Posted on the 06 February 2015 by Steveawiggins @stawiggins

Moby-DuckI remember the moment precisely.  I was in Santa Barbara, California on a campus visit for Routledge.  I stopped into the university bookstore to see which of our/their books were being used.  From the cover of one of popular books in the general reading shelf stared a friendly yellow duck.  My thoughts went, as they often do, to my daughter back home.  The cover copy explained that this was the true tale of a bunch of “rubber” ducks lost at sea and the captivating story of how they ended up in diverse places.  I bought it for my daughter since rubber duckies had been a kind of childhood theme, and when I saw it on her shelf recently I also grew curious again.  I’ve always been fascinated by the sea, even applying for jobs at the Maine Maritime Academy just to be near the water (and in Maine). 

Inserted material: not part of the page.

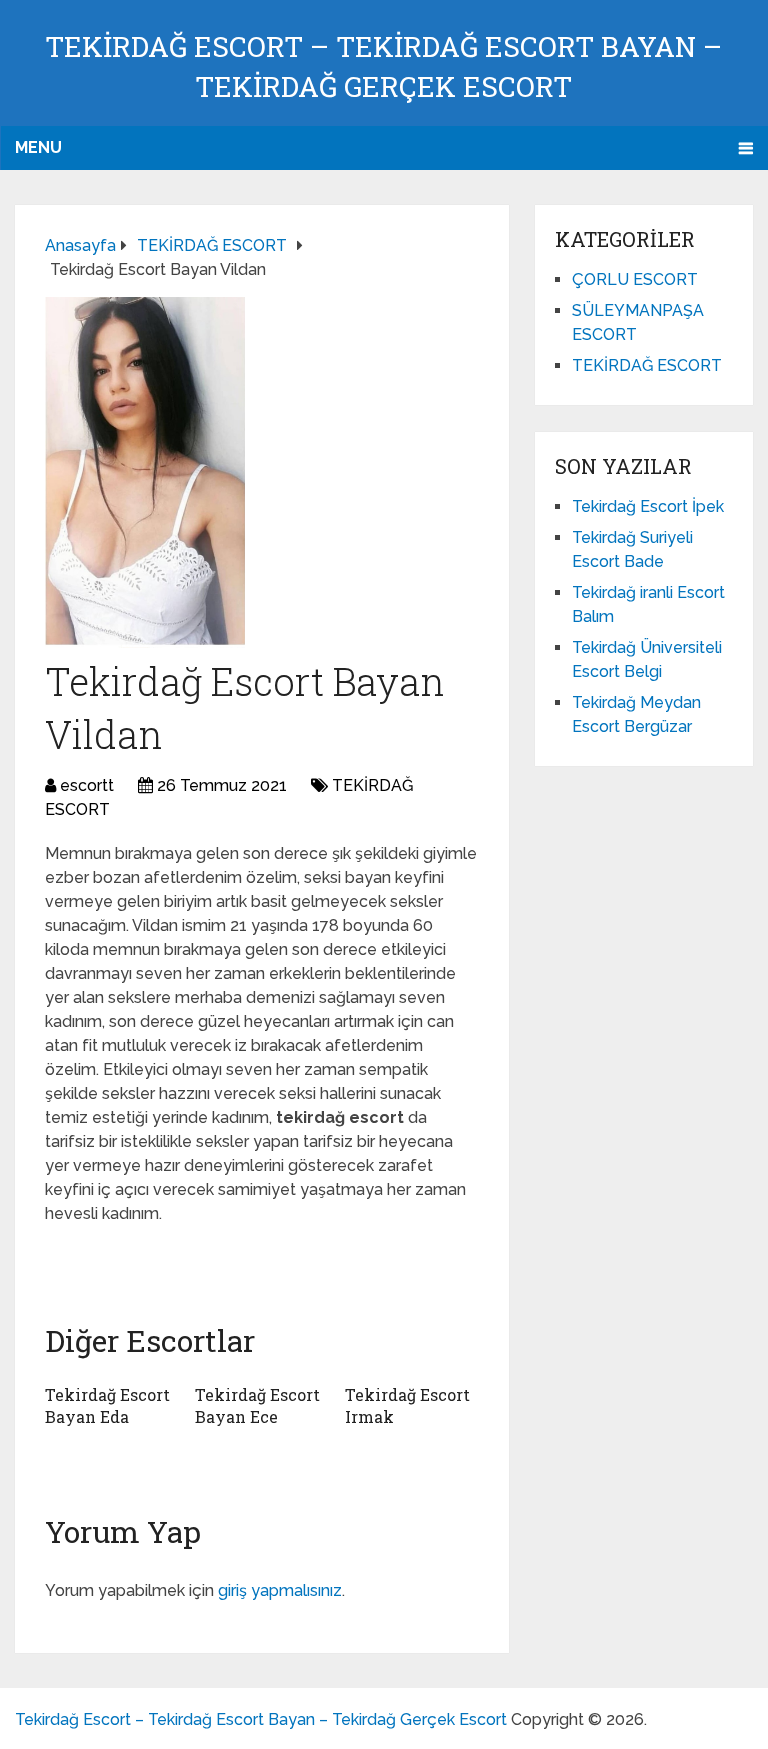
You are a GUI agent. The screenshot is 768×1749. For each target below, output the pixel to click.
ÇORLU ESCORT (635, 279)
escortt (87, 785)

Of course I’m referring to Moby-Duck by Donovan Hohn.  It wasn’t really as cute and cuddly a book as I thought it might be—that duck on the cover sure looks happy—but it was far more important.  As Hohn explains, he was a teacher captivated by the story of a cargo container holding plastic (not rubber) bath toys falling into the Pacific Ocean on a crossing from Asia.  The ducks (and frogs, turtles, and beavers) spread out as far as Alaska and points south on the west coast of the US, and some perhaps made it back east.  Some were even reported in Maine (but Hohn came to doubt they are the right ones).  So he set off on several ocean voyages to follow the trail of the toys.  He has left us a moving and thoughtful memoir of the journey, and also much more.
 
The oceans are incredibly polluted.  As Hohn points out at several points, entire cargo containers—sometimes several at a time—tumbling into the ocean and being left behind is not uncommon.  Add to that the trash, particularly the plastic, that otherwise makes its way into the ocean, in some places forming islands of garbage so large that they can be spotted by satellites, and I begin to grow truly alarmed.  Hohn learns about plastics and how toxic they might be, as well as how thoughtlessly they are hurled into the oceans.  Not written as an environmental manifesto, Moby-Duck—literate, witty, and very human—nevertheless narrates how a father came to see the world through the eyes of parenthood.  And some of what he finds is truly frightening.  My takeaway?  Little things matter.  Immensely.  That, and we need to clean up our act before it’s too late.  No bath will wash away the stains we’re still in the process of creating.